** start of Selected extract **

2)   Move your money into an IRA

This choice gives you the most control and flexibility. With a 401k plan, the employer chooses the investments that are available in the plan and has more rules, with an IRA you aren’t limited to what the employer has chosen for the plan.

Good Things:

  • Working with a financial advisor, you will have access to advice for your certain situation. This can be especially helpful if your 401k has been at your old employer for years and you are just now taking a look at the investments you were allocated into. It is also helpful if you are close to retirement age, to sit down with someone to discuss a course of action.
  • Ability to combine multiple employers’ old 401k accounts into one IRA.
  • Greater control over your investment expenses. 401k investment fees are in a participant fee disclosure, and in some cases they’re higher than what you’d pay for comparable investments outside the plan.
  • Greater freedom to name beneficiaries. The beneficiary of your 401k plan, by law, must be your spouse; you have to obtain a signed release from him or her if you want to name anyone else. An IRA can be more flexible.

Not So Good Things:

  • Taxes will be withheld unless you move the money from your 401k to an IRA via a trustee-to-trustee transfer. Not all recordkeepers will do this, and sometimes the check is mailed to the employee rather than the new IRA custodian. You have to make sure the money is in the account within 60 days, so the disbursement of funds aren’t treated as a withdrawal by the IRS.
  • It can take a bit of effort to figure out how to move the accounts by yourself.

3)   Move your money into your new employer’s 401k

You should certainly contribute to your new plan if your employer offers a match, but should you transfer your old account into it?

Most 401k’s allow you to transfer old employer’s 401k balances into it. Not all do though, so you should check with your new employer before you do so.

Good Things:

  • Consolidating your retirement money makes it easier to view and manage. When you’ve left a retirement account at a company you no longer work for, you may pay less attention to its performance or downplay its importance in your overall picture.
  • The new plan may offer more attractive investment options than the old one, as well as additional services, such as access to a financial advisor.

Not So Good Things:

  • The financial advisor on the plan may not be a fiduciary. The advisor may just do group meetings with little access to personal advice for your specific scenario.
  • The new plan may offer fewer investment options or investments that don’t meet your needs.
  • Fees can be high in 401k plans; do you know the administrative costs the 401k passes to the participants? What about your mutual fund expense?
  • Paperwork to move the money can be confusing and requesting certain documents and letters from the old 401k plan sponsor/recordkeeper can be tedious.

Generally, the smartest move is to evaluate the fees charged by the investments that you’d use in each plan and go with the plan that offers the lower-cost options. Again, the participant fee disclosure might not have all plan fees listed and it isn’t the easiest to determine.

4)   Cash out the account

Good Things:

  •  It’s money you can use for other purposes.

Not So Good Things:

  •  You could no longer have any retirement savings.
  •  Distributions from your 401k could also push you into the next tax bracket, giving you a bigger tax bill.
  • You will owe income taxes on your money.

** end of Selected extract **

Short exercise = List every drawback that the 401k rollover text gives for moving money into a new employer's 401k. The items after this point are separate material, unrelated to the 401k rollover text.

** start of Data entries **

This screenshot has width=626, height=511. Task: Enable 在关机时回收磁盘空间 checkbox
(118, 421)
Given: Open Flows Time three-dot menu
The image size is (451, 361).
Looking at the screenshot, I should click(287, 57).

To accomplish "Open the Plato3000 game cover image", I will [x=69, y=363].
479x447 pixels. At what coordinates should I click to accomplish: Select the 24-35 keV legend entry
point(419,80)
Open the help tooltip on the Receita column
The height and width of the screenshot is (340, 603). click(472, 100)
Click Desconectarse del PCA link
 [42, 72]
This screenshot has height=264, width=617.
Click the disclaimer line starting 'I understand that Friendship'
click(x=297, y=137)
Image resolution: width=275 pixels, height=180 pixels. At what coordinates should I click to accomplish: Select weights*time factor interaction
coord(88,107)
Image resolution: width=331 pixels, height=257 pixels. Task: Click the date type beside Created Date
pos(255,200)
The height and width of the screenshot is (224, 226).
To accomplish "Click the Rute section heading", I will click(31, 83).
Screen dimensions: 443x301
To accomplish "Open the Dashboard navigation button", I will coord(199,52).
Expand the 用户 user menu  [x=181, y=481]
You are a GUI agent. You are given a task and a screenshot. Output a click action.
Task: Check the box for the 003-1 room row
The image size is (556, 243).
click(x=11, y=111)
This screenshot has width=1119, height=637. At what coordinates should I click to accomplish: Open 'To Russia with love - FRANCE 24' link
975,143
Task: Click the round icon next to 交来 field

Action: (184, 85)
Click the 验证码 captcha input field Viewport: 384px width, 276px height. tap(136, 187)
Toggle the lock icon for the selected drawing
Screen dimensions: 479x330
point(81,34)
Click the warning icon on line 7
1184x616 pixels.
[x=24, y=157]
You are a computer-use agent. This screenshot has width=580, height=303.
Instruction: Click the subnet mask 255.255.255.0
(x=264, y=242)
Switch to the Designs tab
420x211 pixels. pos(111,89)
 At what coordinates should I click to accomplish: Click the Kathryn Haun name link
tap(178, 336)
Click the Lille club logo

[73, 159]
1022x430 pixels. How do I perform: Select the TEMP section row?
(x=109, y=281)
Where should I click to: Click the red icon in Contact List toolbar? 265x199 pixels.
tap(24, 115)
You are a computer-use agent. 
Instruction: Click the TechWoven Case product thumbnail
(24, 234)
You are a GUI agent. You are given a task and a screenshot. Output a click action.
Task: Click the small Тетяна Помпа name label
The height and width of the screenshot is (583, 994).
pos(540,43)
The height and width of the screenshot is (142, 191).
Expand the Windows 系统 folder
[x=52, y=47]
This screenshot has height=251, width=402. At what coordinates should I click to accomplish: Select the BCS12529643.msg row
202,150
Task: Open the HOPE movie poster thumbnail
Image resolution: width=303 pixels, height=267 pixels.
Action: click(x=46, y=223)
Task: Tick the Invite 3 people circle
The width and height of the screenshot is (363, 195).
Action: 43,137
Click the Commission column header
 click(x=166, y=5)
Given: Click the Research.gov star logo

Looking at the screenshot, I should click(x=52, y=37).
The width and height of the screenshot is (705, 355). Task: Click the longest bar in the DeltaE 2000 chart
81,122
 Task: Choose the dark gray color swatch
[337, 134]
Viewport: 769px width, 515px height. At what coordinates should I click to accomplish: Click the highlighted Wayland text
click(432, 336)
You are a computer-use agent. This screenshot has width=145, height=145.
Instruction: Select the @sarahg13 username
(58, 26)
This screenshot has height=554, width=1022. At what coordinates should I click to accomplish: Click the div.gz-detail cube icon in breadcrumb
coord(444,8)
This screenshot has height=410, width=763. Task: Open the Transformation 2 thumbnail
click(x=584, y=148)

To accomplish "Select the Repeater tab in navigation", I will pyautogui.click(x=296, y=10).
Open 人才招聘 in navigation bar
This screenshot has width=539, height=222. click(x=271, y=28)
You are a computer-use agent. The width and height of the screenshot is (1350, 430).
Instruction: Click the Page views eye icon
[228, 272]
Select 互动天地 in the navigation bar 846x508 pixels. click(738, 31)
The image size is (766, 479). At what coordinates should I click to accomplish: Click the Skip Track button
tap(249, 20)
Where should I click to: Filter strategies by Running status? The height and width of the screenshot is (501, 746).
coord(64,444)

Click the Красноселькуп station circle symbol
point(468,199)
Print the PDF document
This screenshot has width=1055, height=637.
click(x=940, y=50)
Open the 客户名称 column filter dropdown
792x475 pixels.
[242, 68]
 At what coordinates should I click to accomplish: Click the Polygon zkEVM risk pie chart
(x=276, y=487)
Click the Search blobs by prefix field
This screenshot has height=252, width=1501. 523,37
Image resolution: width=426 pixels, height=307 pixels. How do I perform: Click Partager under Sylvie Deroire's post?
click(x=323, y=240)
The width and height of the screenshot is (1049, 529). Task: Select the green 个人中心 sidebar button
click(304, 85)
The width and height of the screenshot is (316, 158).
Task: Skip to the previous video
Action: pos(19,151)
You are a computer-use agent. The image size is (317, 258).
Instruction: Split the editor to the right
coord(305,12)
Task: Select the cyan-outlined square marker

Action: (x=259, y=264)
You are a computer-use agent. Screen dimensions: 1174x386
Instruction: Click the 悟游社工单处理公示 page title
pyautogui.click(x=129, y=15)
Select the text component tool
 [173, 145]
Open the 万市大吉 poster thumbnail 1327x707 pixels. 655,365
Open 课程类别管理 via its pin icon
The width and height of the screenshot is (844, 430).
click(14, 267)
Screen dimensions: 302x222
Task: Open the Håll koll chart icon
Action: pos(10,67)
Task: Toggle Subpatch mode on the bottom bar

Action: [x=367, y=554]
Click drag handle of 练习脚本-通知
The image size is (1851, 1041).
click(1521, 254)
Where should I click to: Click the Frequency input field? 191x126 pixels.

** end of Data entries **

Written answer =
- The plan's financial advisor may not be a fiduciary and may only hold group meetings with little access to personal advice for your specific scenario.
- The new plan may offer fewer investment options or investments that don't meet your needs.
- Fees can be high in 401k plans, including administrative costs passed to participants and mutual fund expenses.
- The paperwork to move the money can be confusing, and requesting documents and letters from the old plan sponsor or recordkeeper can be tedious.